TOPIC OF THE WEEK: CCA Quarterly Outlook-3Q24

CAUCASUS / CENTRAL ASIA - Report 20 Sep 2024 by Ivan Tchakarov

We provide the quarterly update of our country “cheat sheets”. The evolution of macroeconomic activity has been strong in 2024, and we have upgraded our full-year CCA GDP growth to 6.3 percent (5.8 percent previously) vs the 6.2 percent posted last year. This has been chiefly due to better performance by Georgia and Tajikistan, while Armenia, Azerbaijan and Uzbekistan have also continued to post robust results. This improving performance has been predominantly driven by consumer spending as high nominal wage growth has been matched by still subdued inflation to generate strong real wage growth. 

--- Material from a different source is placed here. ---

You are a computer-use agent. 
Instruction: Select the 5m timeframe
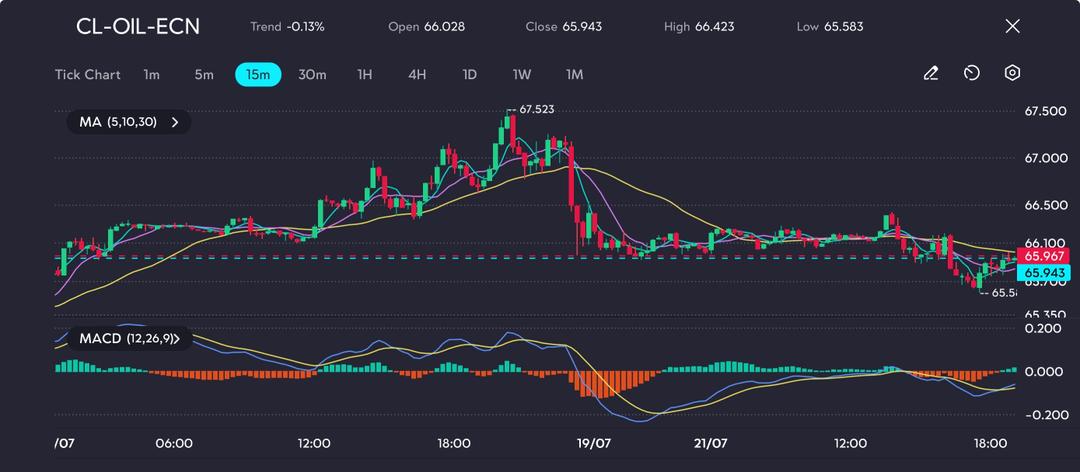click(x=204, y=75)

Inflation remains subdued chiefly on still powerful base effects, mainly food, but some acceleration of price growth has become visible in the second and third quarter of the year. Nevertheless, we see inflation running within CPI targets this year for all countries except Uzbekistan, which has recently introduced utility tariff hikes. We expect all CCA economies to approach their respective CPI targets next year, with the three South Caucasus countries plus Tajikistan from below and Uzbekistan from above. Monetary policy easing has already done most of the lifting, although there could be scope for some minor residual cutting through the end of the year in some of the countries.

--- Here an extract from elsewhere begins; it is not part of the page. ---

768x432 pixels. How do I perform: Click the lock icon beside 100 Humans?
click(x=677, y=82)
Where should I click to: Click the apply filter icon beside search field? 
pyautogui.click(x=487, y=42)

The political autumn promises to be hot, with the Georgia Oct Parliament Elections drawing the key focus. Public protests are likely to follow the expected Georgian Dream win at the ballot as risks of a disorderly post-election background remain non-trivial. We continue to hold to our baseline view that no further military escalation between Yerevan and Baku will take place as both parties have recently made progress in delimiting/demarcating certain portions of the border. A formal peace treaty is still possible this year, even at the COP29 meeting in Nov in Baku, although there are still fundamental bottlenecks separating the two countries. The Oct Parliamentary Elections in Uzbekistan should be much less exciting than those in Georgia.